__RECORDS SHOWN__:
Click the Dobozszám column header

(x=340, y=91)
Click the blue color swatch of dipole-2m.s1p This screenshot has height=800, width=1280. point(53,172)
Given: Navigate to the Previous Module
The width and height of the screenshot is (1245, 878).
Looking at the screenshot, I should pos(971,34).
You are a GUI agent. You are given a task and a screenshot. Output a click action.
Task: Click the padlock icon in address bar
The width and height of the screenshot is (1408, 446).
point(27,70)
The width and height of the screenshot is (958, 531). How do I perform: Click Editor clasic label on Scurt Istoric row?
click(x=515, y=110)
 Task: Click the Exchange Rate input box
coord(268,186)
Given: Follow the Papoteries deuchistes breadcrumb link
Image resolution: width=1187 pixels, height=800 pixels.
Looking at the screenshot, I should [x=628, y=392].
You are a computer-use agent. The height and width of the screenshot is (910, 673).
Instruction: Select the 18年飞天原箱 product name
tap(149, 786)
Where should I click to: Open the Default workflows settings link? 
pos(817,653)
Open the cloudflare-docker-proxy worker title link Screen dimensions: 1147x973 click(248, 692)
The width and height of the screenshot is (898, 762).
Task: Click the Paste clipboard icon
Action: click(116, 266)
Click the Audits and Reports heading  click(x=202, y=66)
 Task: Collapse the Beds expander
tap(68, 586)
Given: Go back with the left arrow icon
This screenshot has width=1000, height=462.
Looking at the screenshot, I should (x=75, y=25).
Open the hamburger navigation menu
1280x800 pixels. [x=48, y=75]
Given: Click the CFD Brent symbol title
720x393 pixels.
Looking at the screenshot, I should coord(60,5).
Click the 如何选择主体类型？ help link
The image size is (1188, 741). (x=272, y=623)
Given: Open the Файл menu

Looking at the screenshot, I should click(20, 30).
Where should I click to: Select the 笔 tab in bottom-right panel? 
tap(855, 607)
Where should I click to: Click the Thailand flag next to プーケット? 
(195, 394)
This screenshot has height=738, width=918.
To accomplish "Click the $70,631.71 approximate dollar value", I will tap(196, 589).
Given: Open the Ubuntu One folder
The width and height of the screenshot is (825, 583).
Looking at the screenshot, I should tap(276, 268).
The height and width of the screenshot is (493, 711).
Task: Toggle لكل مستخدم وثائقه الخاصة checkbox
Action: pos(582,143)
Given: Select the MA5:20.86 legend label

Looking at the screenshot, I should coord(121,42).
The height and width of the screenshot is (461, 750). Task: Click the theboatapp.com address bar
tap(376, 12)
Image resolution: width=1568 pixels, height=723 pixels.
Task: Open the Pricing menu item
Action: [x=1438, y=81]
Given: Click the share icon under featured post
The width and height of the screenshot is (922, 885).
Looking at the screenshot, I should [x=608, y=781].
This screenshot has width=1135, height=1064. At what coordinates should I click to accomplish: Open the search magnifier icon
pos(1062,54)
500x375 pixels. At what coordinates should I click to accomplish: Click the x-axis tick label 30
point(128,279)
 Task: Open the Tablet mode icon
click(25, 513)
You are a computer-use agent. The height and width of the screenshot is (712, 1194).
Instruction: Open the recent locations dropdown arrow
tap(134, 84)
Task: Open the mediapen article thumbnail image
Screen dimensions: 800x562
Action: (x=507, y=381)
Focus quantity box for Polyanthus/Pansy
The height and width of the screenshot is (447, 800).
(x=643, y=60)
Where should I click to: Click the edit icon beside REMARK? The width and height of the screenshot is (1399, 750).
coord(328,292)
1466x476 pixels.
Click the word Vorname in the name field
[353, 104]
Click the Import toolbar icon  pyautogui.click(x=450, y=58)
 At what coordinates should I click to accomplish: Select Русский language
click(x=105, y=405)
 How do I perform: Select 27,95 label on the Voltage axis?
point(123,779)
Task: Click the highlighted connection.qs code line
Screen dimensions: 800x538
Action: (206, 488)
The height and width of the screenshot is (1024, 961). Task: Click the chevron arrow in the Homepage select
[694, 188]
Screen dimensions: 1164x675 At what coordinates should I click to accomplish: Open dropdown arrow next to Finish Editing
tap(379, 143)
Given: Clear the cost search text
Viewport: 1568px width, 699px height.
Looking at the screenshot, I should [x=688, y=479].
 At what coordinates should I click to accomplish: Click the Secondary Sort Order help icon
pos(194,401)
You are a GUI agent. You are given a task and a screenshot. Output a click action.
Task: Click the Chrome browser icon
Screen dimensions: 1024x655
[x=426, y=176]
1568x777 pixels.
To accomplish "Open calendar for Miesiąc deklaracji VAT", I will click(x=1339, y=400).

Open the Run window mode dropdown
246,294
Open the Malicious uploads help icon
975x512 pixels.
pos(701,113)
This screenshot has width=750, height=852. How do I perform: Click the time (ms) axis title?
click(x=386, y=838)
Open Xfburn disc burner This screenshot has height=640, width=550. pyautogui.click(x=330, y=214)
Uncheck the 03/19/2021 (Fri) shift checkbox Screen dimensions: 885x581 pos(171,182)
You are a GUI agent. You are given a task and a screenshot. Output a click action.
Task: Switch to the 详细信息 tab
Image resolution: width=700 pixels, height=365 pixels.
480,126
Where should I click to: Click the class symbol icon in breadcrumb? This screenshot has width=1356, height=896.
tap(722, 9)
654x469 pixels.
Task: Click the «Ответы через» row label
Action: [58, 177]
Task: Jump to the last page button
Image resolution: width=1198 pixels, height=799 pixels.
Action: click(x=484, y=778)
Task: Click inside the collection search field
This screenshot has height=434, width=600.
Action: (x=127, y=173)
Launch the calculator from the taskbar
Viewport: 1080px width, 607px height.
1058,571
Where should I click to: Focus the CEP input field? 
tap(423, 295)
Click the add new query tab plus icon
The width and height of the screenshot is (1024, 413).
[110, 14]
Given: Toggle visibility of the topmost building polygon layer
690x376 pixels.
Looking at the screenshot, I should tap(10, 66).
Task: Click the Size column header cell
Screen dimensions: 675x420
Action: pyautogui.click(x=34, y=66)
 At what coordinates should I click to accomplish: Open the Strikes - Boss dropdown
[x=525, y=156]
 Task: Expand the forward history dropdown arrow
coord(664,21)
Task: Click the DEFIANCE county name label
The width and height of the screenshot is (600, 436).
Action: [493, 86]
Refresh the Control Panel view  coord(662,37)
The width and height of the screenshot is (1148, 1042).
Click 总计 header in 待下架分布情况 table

__WORK REQUIRED__: Search the data above for the string "computer" and report each line that holds it.

__REPLY TO THE TASK__:
You are a computer-use agent. The height and width of the screenshot is (910, 673).
You are a computer-use agent. The height and width of the screenshot is (712, 1194).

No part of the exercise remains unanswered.